** BEGIN **

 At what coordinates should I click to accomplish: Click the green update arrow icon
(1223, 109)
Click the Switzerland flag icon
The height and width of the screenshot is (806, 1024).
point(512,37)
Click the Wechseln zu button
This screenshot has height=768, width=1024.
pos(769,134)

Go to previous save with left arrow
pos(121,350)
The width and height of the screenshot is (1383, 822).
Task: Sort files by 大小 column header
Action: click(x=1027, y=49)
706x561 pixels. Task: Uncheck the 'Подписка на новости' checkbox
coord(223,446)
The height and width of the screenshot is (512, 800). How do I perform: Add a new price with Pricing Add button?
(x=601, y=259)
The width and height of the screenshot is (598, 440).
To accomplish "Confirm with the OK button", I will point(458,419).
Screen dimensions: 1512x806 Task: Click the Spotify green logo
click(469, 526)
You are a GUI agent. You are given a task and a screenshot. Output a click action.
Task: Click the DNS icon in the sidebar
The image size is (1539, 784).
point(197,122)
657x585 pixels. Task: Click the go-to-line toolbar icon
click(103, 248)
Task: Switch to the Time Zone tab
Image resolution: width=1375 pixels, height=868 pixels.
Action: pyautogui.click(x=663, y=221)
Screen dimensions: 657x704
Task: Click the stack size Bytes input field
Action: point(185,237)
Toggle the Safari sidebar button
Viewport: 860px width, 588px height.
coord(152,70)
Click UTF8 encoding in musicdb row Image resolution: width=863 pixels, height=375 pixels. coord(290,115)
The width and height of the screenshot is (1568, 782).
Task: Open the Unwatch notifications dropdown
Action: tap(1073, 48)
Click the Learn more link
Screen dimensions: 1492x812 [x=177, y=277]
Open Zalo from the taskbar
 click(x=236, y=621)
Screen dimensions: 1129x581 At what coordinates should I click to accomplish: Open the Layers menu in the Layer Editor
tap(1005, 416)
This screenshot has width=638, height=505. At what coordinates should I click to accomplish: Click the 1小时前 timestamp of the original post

** END **

▶ **Exercise details**
Rewrite every line of the items above as a JSON list of strings, with one string per line and blank lines omitted.

▶ **Answer to this task**
[
  " At what coordinates should I click to accomplish: Click the green update arrow icon",
  "(1223, 109)",
  "Click the Switzerland flag icon",
  "The height and width of the screenshot is (806, 1024).",
  "point(512,37)",
  "Click the Wechseln zu button",
  "This screenshot has height=768, width=1024.",
  "pos(769,134)",
  "Go to previous save with left arrow",
  "pos(121,350)",
  "The width and height of the screenshot is (1383, 822).",
  "Task: Sort files by 大小 column header",
  "Action: click(x=1027, y=49)",
  "706x561 pixels. Task: Uncheck the 'Подписка на новости' checkbox",
  "coord(223,446)",
  "The height and width of the screenshot is (512, 800). How do I perform: Add a new price with Pricing Add button?",
  "(x=601, y=259)",
  "The width and height of the screenshot is (598, 440).",
  "To accomplish \"Confirm with the OK button\", I will point(458,419).",
  "Screen dimensions: 1512x806 Task: Click the Spotify green logo",
  "click(469, 526)",
  "You are a GUI agent. You are given a task and a screenshot. Output a click action.",
  "Task: Click the DNS icon in the sidebar",
  "The image size is (1539, 784).",
  "point(197,122)",
  "657x585 pixels. Task: Click the go-to-line toolbar icon",
  "click(103, 248)",
  "Task: Switch to the Time Zone tab",
  "Image resolution: width=1375 pixels, height=868 pixels.",
  "Action: pyautogui.click(x=663, y=221)",
  "Screen dimensions: 657x704",
  "Task: Click the stack size Bytes input field",
  "Action: point(185,237)",
  "Toggle the Safari sidebar button",
  "Viewport: 860px width, 588px height.",
  "coord(152,70)",
  "Click UTF8 encoding in musicdb row Image resolution: width=863 pixels, height=375 pixels. coord(290,115)",
  "The width and height of the screenshot is (1568, 782).",
  "Task: Open the Unwatch notifications dropdown",
  "Action: tap(1073, 48)",
  "Click the Learn more link",
  "Screen dimensions: 1492x812 [x=177, y=277]",
  "Open Zalo from the taskbar",
  " click(x=236, y=621)",
  "Screen dimensions: 1129x581 At what coordinates should I click to accomplish: Open the Layers menu in the Layer Editor",
  "tap(1005, 416)",
  "This screenshot has width=638, height=505. At what coordinates should I click to accomplish: Click the 1小时前 timestamp of the original post"
]